# Texto de apoio
————

Sou fascinado pelo universo. Nas noites sem nuvens, gosto de sair para o quintal e observar o céu, as estrelas, a lua. Ontem cumpri meu ritual. O céu estava aberto, não tinha lua. Mas havia estrelas, diversas, mesmo ofuscadas pelo artifício das luzes da cidade.
Alto míope desde adolescente, mas por vergonha, acreditem, somente comecei a usar óculos quando fui trabalhar, aos 18 anos. Quantos detalhes deixei de enxergar até aderir ao necessário acessório? Ao longo do tempo a miopia só foi aumentando, superando os 10 graus.
Os óculos sempre me incomodavam. Gostava de jogar futebol; tirava os óculos. Óculos machucando o nariz; fora. Umas noitadas mais animadas; perdia ou quebrava os óculos… Logo adaptei-me as lentes de contato. Maravilhas da ciência. Utilizei-as durante quase 40 anos!!! Trocava a cada trinta dias, é lógico.

————

# Informações fornecidas
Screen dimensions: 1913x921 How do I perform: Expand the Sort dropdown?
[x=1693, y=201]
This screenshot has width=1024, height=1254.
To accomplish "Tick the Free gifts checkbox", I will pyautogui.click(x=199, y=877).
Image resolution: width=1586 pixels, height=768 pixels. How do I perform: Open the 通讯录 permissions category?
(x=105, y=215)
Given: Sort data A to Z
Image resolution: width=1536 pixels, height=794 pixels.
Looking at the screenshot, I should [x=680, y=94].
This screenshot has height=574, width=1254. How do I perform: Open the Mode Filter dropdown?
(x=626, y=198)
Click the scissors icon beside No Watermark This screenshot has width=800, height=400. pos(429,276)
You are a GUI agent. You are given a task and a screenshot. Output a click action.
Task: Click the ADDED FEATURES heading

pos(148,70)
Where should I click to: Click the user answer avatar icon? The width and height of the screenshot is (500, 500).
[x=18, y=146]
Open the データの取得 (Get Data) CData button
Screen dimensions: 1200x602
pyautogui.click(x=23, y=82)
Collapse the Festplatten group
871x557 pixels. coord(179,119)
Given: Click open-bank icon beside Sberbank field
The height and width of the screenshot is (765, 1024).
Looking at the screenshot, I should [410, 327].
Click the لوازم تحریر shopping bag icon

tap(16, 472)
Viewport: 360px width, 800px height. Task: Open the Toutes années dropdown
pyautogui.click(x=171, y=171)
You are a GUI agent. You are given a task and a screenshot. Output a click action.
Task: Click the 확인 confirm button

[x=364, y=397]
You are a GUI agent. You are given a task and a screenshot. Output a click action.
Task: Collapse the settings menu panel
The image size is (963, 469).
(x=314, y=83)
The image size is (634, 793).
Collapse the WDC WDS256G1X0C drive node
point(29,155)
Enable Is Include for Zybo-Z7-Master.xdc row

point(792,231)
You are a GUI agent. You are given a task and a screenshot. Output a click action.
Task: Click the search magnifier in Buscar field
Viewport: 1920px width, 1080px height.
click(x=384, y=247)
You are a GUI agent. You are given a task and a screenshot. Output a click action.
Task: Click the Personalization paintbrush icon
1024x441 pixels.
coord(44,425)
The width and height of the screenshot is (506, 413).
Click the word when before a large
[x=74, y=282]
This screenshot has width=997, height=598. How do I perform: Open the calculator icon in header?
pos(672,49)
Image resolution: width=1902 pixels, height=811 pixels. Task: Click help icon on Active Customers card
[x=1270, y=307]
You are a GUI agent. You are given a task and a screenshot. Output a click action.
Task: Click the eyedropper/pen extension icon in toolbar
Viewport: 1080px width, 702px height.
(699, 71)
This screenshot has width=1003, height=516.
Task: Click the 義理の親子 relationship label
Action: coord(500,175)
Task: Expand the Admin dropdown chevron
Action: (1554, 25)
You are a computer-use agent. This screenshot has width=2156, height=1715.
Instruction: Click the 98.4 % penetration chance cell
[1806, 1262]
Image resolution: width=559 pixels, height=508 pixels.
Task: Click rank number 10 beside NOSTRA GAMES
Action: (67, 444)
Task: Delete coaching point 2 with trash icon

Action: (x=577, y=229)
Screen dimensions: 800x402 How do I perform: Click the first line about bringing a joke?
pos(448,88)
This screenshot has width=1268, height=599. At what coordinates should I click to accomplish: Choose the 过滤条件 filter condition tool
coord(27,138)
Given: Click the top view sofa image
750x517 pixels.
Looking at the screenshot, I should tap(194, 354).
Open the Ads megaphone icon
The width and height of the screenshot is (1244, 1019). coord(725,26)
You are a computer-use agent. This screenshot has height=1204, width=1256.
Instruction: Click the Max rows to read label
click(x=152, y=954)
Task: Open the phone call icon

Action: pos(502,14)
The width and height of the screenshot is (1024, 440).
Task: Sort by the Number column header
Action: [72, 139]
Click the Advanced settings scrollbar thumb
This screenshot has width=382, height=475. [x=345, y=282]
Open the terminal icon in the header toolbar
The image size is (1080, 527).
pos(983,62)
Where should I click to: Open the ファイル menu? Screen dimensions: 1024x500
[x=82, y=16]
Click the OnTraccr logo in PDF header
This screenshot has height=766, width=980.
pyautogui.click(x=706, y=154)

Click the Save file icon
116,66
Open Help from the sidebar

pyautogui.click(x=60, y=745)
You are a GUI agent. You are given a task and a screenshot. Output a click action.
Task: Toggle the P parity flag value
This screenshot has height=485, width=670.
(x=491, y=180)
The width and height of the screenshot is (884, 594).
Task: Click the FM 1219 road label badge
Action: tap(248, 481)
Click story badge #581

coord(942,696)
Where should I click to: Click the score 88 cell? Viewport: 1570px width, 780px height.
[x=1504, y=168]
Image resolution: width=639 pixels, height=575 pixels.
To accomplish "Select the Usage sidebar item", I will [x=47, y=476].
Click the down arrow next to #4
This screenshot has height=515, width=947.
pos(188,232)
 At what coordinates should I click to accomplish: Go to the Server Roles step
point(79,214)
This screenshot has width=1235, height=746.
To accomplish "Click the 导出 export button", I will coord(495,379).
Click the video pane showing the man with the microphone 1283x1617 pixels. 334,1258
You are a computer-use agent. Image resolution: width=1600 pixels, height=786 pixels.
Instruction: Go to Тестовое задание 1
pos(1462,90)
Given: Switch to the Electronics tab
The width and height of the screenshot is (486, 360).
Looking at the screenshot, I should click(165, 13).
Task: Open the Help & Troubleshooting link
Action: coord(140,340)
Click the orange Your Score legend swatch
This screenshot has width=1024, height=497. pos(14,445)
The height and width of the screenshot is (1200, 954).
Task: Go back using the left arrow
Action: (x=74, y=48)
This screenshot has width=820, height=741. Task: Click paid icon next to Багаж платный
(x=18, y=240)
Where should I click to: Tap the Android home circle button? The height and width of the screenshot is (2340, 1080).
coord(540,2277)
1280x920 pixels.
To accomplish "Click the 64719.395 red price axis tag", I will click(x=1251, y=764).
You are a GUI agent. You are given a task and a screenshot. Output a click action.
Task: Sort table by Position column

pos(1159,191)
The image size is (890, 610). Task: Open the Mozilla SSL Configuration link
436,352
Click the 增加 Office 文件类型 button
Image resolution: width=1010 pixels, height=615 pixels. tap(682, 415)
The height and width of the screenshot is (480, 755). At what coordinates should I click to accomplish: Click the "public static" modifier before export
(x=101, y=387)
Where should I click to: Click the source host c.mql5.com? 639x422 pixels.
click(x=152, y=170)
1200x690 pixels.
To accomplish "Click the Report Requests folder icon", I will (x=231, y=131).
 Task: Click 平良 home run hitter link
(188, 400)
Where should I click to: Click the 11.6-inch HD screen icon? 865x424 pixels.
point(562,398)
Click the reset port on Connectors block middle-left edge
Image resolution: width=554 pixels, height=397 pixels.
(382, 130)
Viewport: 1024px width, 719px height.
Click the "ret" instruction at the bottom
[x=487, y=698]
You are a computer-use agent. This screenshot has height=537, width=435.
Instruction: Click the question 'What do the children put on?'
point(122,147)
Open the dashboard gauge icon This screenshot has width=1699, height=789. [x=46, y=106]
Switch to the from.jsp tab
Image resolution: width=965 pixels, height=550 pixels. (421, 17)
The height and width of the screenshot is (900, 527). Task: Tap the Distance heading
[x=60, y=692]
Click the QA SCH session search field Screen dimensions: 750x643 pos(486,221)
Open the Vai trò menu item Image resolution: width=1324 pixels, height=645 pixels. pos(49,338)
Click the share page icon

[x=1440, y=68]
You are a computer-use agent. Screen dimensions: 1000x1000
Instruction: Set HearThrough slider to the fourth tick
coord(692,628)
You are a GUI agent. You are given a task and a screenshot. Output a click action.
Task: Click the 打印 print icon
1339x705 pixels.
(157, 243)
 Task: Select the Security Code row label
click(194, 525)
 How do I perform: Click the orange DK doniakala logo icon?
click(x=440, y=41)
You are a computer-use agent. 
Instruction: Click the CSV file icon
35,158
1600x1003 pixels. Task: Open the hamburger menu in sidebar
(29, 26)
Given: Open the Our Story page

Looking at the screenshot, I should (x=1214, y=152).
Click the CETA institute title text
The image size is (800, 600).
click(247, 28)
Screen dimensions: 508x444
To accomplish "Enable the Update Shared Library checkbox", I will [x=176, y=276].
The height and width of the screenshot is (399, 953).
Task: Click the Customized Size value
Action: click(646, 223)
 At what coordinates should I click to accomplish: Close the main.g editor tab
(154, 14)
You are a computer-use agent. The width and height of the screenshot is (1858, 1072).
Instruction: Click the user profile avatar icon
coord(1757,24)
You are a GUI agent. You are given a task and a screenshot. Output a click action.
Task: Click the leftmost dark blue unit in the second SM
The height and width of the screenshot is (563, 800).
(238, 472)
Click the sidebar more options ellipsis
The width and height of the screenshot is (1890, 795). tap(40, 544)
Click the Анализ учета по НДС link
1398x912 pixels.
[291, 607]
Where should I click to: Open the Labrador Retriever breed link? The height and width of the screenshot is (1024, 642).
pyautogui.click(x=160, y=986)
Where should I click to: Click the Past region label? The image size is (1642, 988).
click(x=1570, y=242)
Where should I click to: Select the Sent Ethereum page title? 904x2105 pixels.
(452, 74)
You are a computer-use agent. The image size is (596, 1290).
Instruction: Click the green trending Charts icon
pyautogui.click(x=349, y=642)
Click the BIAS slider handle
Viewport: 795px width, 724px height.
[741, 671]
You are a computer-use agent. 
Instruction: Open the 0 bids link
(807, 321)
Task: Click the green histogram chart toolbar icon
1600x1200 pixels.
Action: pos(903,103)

————

# Aplique a leitura
(1) Reescreva o trecho do relato sobre a miopia que vai de "Os óculos sempre" até "dias, é lógico.", trocando "futebol" por "vôlei".
(2) Quais são todas as quantidades que o relato sobre a miopia menciona, em algarismos ou por extenso? Informe cada uma com a palavra que a acompanha.
(3) Escreva a continuação do relato sobre a miopia a partir da última frase.

# Respostas dos exercícios
(1)
Os óculos sempre me incomodavam. Gostava de jogar vôlei; tirava os óculos. Óculos machucando o nariz; fora. Umas noitadas mais animadas; perdia ou quebrava os óculos… Logo adaptei-me as lentes de contato. Maravilhas da ciência. Utilizei-as durante quase 40 anos!!! Trocava a cada trinta dias, é lógico.

(2)
18 anos
10 graus
40 anos
trinta dias

(3)
Recentemente, minha visão começou a piorar. Pisco, pingo um pouco de lágrima artificial, troco as lentes…Nada resolve. Pedia uma visita ao oftalmologista!
Já ao primeiro exame, o doutor foi taxativo: – Catarata precoce meu amigo. Cirurgia! Fazer o que? Vamos às cirurgias! Corrigida a catarata, aproveitamos também para corrigir a miopia. Fiquei praticamente zerado!
De volta ao quintal, de lentes novas, agora intraoculares, observo mais estrelas do que antes. Aquelas de brilho mais intenso, provavelmente por serem maiores ou estarem mais próximas da terra, continuavam lá como dantes. Mas agora apareceram outras, que eu não via há muito tempo. Mas estavam lá. Menos brilhantes, mas não menos importantes no seu papel no equilíbrio cósmico. Obrigado doutor!
Penso ser assim na vida. As nossas miopias e cataratas sociais ofuscam, por vezes, estrelas vestidas de gente que orbitam ao nosso redor. Provavelmente, consigamos sempre enxergar aquelas maiores, de brilho percebido intenso, que chamam mais a nossa atenção, que estão mais próximas ou para as quais, por alguma motivo, precisamos focar o nosso olhar.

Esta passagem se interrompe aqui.